Well, after my brief fifteen second description of how an occupation is any meaningful activity that takes up your time (whether it be brushing your teeth, swimming, or walking the dog), and how Occupational Therapists are focused on an individual as a whole becoming independent in the occupations they’re passionate about, I then tackle the last question: How did I manage to stumble upon such an incredible field?

I was born (fun fact: on October 6th, the same day USC was founded) and raised in Southern California by two parents who were physicians. Through their stories of incredible relationships and conversations with patients, for example how my mom gets to care for three generations of the same family, I decided at a young age that I wanted to serve and help people in a similar way. I wanted to build those bonds with people and be able to see them grow and change over time. But I also wanted the chance to be creative, to maybe continue to pursue my passion in music, or to explore other activities. And one day, one of my parents’ friends walked in the door, talking about how she had just referred one of her patients to an OT, and she said, “Oh! Bethany should check it out!” And so I did. I was able to shadow an OT on a house visit, as well as a hand OT for a day, and I fell in love with what they did.
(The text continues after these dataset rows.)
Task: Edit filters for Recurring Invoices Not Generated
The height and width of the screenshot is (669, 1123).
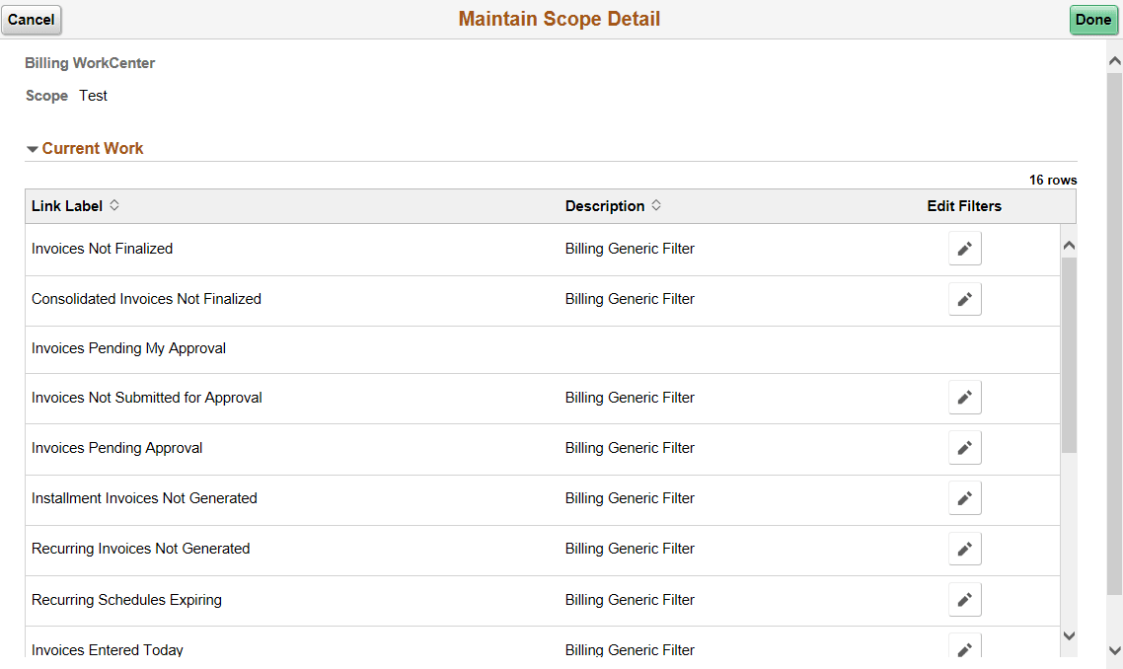Action: pyautogui.click(x=964, y=548)
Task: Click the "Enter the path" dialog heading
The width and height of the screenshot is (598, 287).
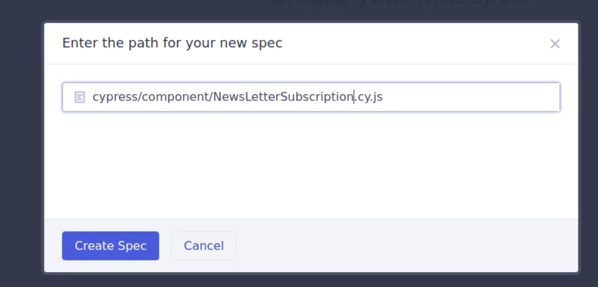Action: pyautogui.click(x=172, y=43)
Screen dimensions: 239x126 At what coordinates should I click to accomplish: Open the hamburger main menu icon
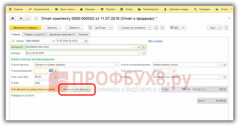[11, 9]
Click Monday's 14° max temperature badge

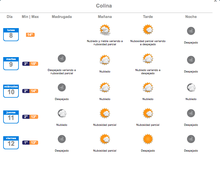point(30,35)
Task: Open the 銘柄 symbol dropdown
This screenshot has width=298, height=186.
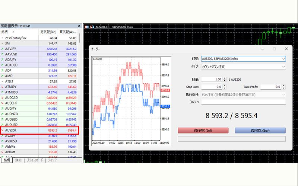Action: 283,59
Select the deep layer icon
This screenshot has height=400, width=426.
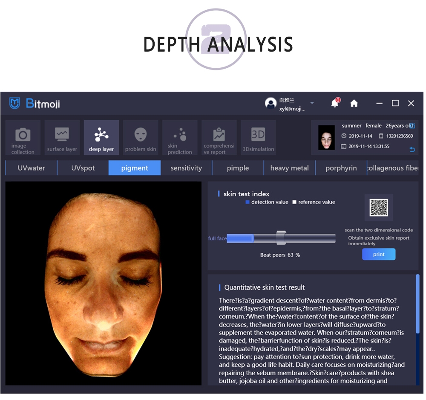point(101,135)
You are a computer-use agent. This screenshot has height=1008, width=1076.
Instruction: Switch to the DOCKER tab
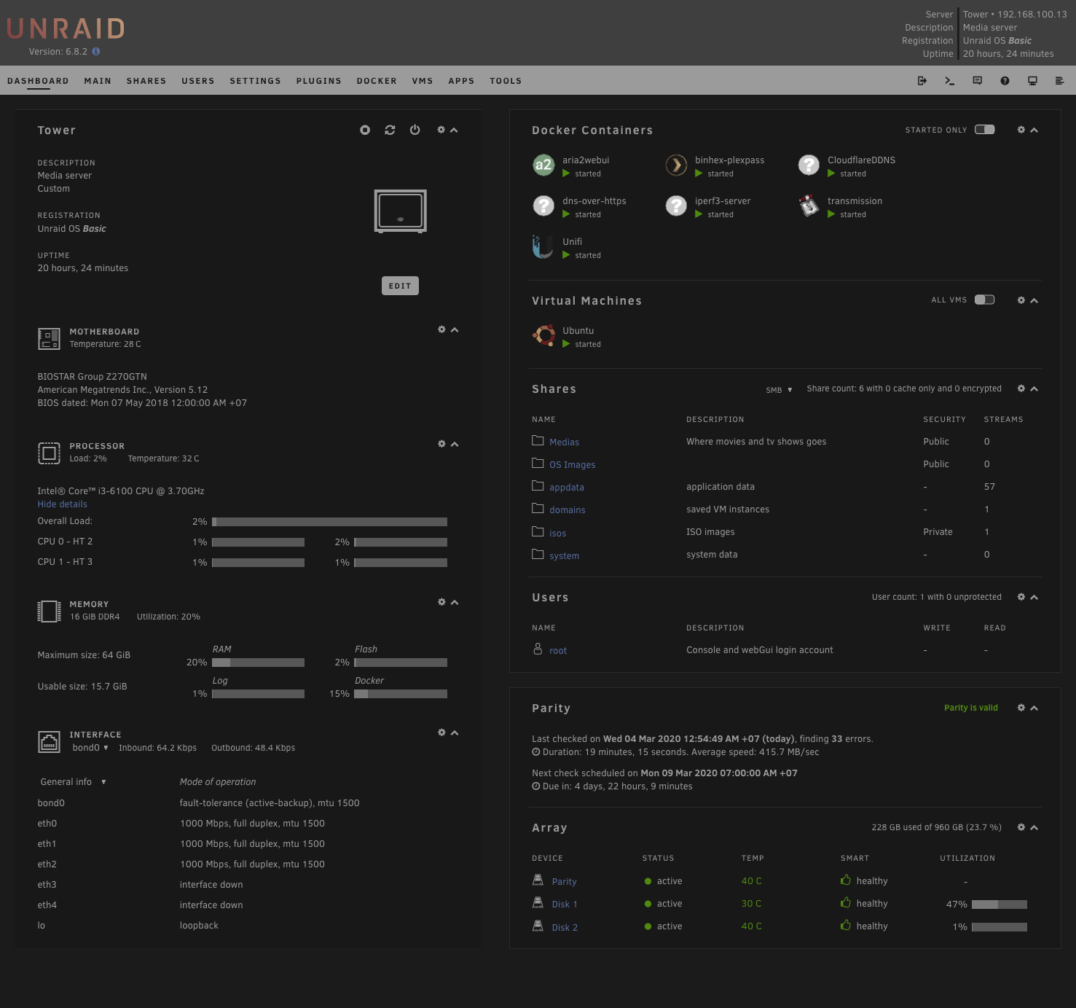click(377, 80)
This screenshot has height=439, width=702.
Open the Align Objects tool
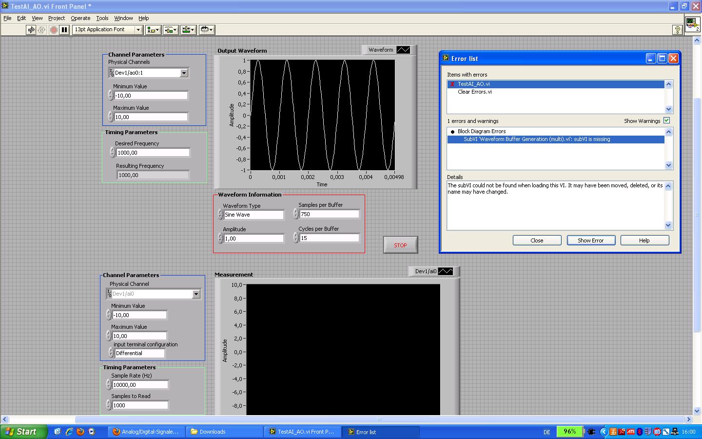click(153, 30)
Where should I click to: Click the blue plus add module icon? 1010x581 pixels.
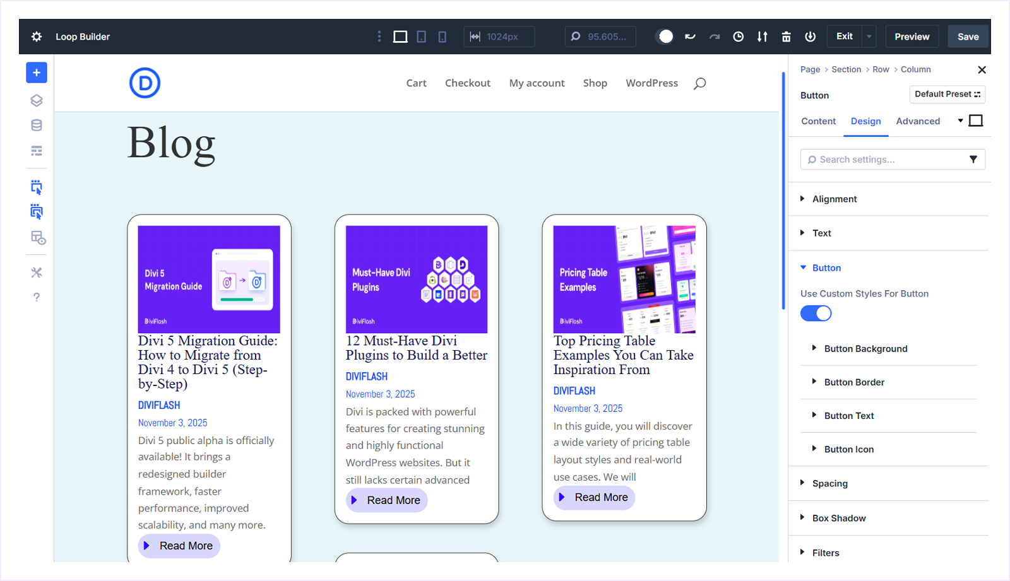click(x=37, y=73)
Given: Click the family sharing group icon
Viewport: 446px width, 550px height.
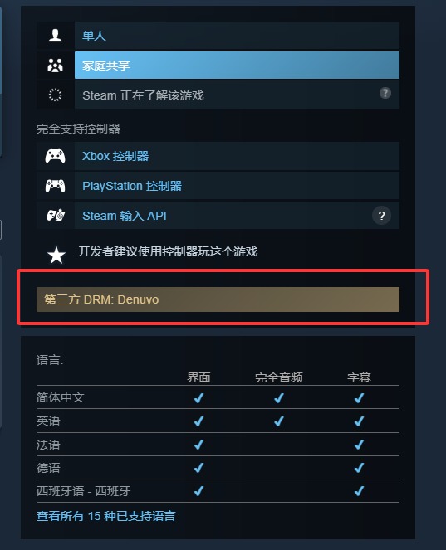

I fell in love with the way they broke apart different activities and analyzed different aspects, how they used sensory integration tactics for the house visits (everything from macaroni boxes to hanging out in a hammock), how they used shuffling cards and practicing with putty to bring back range of motion in a thumb, and most of all how they looked at the whole individual to help them get back to what was most important to them. Instead of focusing on the question “What’s the matter with you?” the OTs seemed to turn to “What matters to you?” I’ve found the perfect blend of being creative and being compassionate. I’m excited to see where OT takes me in the future, how it will use my own passions to help people follow theirs.